Deciding to close a company you’ve diligently built is a tough call, but sometimes, it’s necessary. Whether due to economic factors like inflation or business-specific reasons, shuttering a business in Singapore involves understanding the process thoroughly. Here’s an in-depth look at how to close a company in the Lion City.

Closing Methods in Singapore

In Singapore, there are two primary methods to close a company: striking off or winding up. The choice depends on tax status, assets, and debt levels.

Striking off is commonly preferred for its affordability and quicker timeline, approximately four months. Conversely, winding up is a more extended process, requiring years to handle accounts and debts.

Reasons to Close a Company

Closing a company is a natural part of the business cycle, driven by various factors—whether voluntary or mandated by the court due to insolvency. Insolvency occurs when a company can’t meet debt obligations, either by its directors’ decision or through a creditor’s application to the court.

Striking Off a Company

The Singapore Companies Act allows the Company Registrar to strike off a company from its Register.

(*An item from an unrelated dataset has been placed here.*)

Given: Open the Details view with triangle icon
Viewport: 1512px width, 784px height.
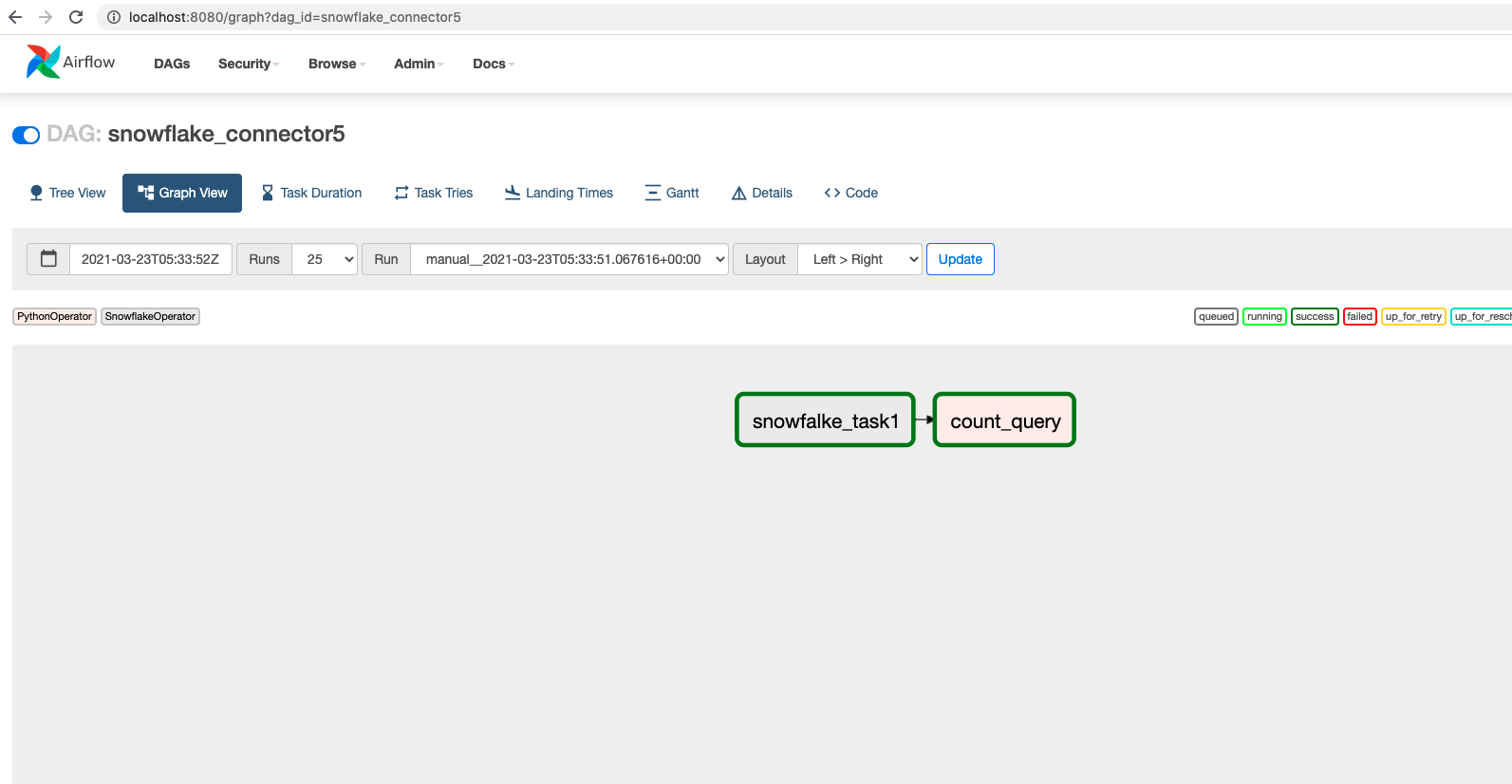Looking at the screenshot, I should tap(738, 193).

Directors can apply to strike off a company’s name through ACRA if certain criteria are met, such as non-trading status, no assets or liabilities, no tax owed to government agencies, and absence of legal or regulatory issues.

Prior to striking off, ensure no outstanding tax credit remains; otherwise, the Insolvency and Public Trustee’s Office (IPTO) handles these credits after dissolution, possibly charging for processing claims.

Winding Up a Company

Winding up involves assessing a company’s solvency through cash flow and balance sheet tests. Insolvency arises when a company can’t meet current debts or displays a deficit after balancing liabilities and assets.

Under the Insolvency, Restructuring and Dissolution Act 2018, a company is deemed insolvent if a creditor enforces a court order for unpaid sums or if the company fails to pay a substantial amount within a stipulated time.

Voluntary Winding Up

Directors may opt for voluntary winding up if they believe the company can settle its debts within 12 months. Liquidators are appointed to manage affairs, liquidate assets, pay debts, and distribute remaining assets among creditors and shareholders.

Creditors’ Voluntary Winding Up

Despite the name, this decision lies with the directors rather than creditors. It’s chosen when a company faces insurmountable liabilities and can’t settle debts within a year. Creditors still have a say in appointing the liquidator and hold a creditors’ meeting.

Compulsory Winding Up

A compulsory winding up occurs through court action due to reasons like insolvency, failure to lodge reports or hold meetings, or engaging in illegal activities. The court appoints a liquidator to wind up affairs, and specific effects and procedures follow as mandated by law.

Closing a company involves a series of steps and compliance with legal requirements to ensure a proper and lawful cessation. Each method has its nuances and implications, demanding careful consideration before proceeding with closure.